:: WHAT IS BEING ASKED ::
Among the lines of data below, reproduce only those from the one with "You are a GUI" through the one with "This screenshot has width=1200, height=600.", exactly as they stand, both ends included.

:: SOURCE RECORDS ::

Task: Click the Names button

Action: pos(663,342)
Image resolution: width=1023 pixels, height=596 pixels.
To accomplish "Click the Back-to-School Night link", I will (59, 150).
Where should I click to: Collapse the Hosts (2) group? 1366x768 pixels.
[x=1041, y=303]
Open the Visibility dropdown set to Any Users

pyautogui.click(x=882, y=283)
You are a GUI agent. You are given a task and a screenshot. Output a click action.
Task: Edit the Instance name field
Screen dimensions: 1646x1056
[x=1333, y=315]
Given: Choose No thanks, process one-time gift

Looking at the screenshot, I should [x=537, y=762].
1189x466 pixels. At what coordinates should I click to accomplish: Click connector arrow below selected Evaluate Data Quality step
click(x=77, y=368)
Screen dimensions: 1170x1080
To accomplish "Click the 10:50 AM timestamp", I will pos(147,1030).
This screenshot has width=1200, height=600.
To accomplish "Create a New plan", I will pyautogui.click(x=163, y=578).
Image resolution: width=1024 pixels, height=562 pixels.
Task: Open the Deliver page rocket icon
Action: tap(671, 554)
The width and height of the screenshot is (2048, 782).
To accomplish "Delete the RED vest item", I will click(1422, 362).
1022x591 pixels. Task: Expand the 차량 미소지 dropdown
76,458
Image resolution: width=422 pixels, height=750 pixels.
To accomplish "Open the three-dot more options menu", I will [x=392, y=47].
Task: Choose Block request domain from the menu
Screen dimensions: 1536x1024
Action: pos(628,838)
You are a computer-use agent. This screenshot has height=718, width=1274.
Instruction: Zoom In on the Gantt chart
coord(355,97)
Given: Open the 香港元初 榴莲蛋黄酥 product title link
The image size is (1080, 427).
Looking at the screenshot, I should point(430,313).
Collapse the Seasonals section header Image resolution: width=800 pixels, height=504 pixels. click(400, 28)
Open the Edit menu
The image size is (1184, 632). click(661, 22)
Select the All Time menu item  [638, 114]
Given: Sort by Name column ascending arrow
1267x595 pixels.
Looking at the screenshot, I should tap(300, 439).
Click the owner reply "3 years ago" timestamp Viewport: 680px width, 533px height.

:: TASK ANSWER ::
You are a GUI agent. You are given a task and a screenshot. Output a click action.
Task: Edit the Instance name field
Screen dimensions: 1646x1056
[x=1333, y=315]
Given: Choose No thanks, process one-time gift

Looking at the screenshot, I should [x=537, y=762].
1189x466 pixels. At what coordinates should I click to accomplish: Click connector arrow below selected Evaluate Data Quality step
click(x=77, y=368)
Screen dimensions: 1170x1080
To accomplish "Click the 10:50 AM timestamp", I will pos(147,1030).
This screenshot has width=1200, height=600.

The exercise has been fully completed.